There are two main types of material: vinyl coated nylon and urethane (Metolius calls their urethane Durethane). In general, we prefer urethane/Durethane. It's the stuff river rafts are made of and is the burliest. Yes, you can put holes in it if you don't pack your bag right and haul low-angle slabs…but you have to work at it. Urethane also doesn't seem to break down as much over time whereas vinyl seems to get more crackly and susceptible to wear. Vinyl is less expensive and also lighter. If you are doing a very steep route, vinyl is no big deal. If you are doing a low angle route, you need to take more care to pad the inside your bag with a foam sleeping pad and made sure there are no sharp objects. We prefer urethane but have used plenty of vinyl bags and never busted one open mid-wall. If you climb less than five big walls, the durability doesn't even come into play.
When it comes to closure systems there is a trade-off: the more watertight the closure system, the more material you have to manage and therefore the less convenient it is to access the bag. The most waterproof seal is a "river bag" style closure, which means a big skirt you have to roll and unroll every time you want to access the bag. Since I didn't experience my first big wall storm until big wall ascent number 103, I feel the trade-off between having a less waterproof and more convenient opening system can at times be worth it. Also, the truth is that no closure system is truly waterproof if you are in a serious wet storm with runoff. Plus, even bags with river bag closures need to be pretty full and closed just right to keep a puddle from forming. Even then, water can still get through. So if you are serious about keeping everything dry, everything needs to go in a true dry bag inside your haul bag. At the very least, you want a river bag for your sleeping bag and synthetic layers.
One nice benefit of a closure with a big skirt is that it makes a great improvised bivy bag on the summit. I have probably spent 30 nights on the top of El Cap with my legs in a haul bag and every extra inch keeps you that much cozier.
Also, the closure system is either made if denier nylon or ballistic. Ballistic is the more bomber and waterproof.
Seams and stiching
All models have a big seam down the middle. There are two ways to deal with this: weld the seam or sew the seam. Welded seams are the most bomber. Of all the haul bag failures I have had, it was always a sew seam that blew out. That said, this was often after the bag had been up 15-plus walls and wasn't always cared for properly.

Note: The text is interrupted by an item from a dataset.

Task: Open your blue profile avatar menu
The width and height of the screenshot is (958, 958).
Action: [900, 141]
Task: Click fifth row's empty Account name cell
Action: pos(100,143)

Mos suspension systems are pretty similar and tuck away when not in use. I have long debated which is the most comfortable, but they're are all equally uncomfortable when you have 80-plus pounds on your back.
Your bag should have a generous inside pocket so you can easily access sunscreen, a snack or two, and your headlamp. All bags we've seen have these pockets. Some also come with internal daisy chains. We appreciated this feature, but it's not mandatory.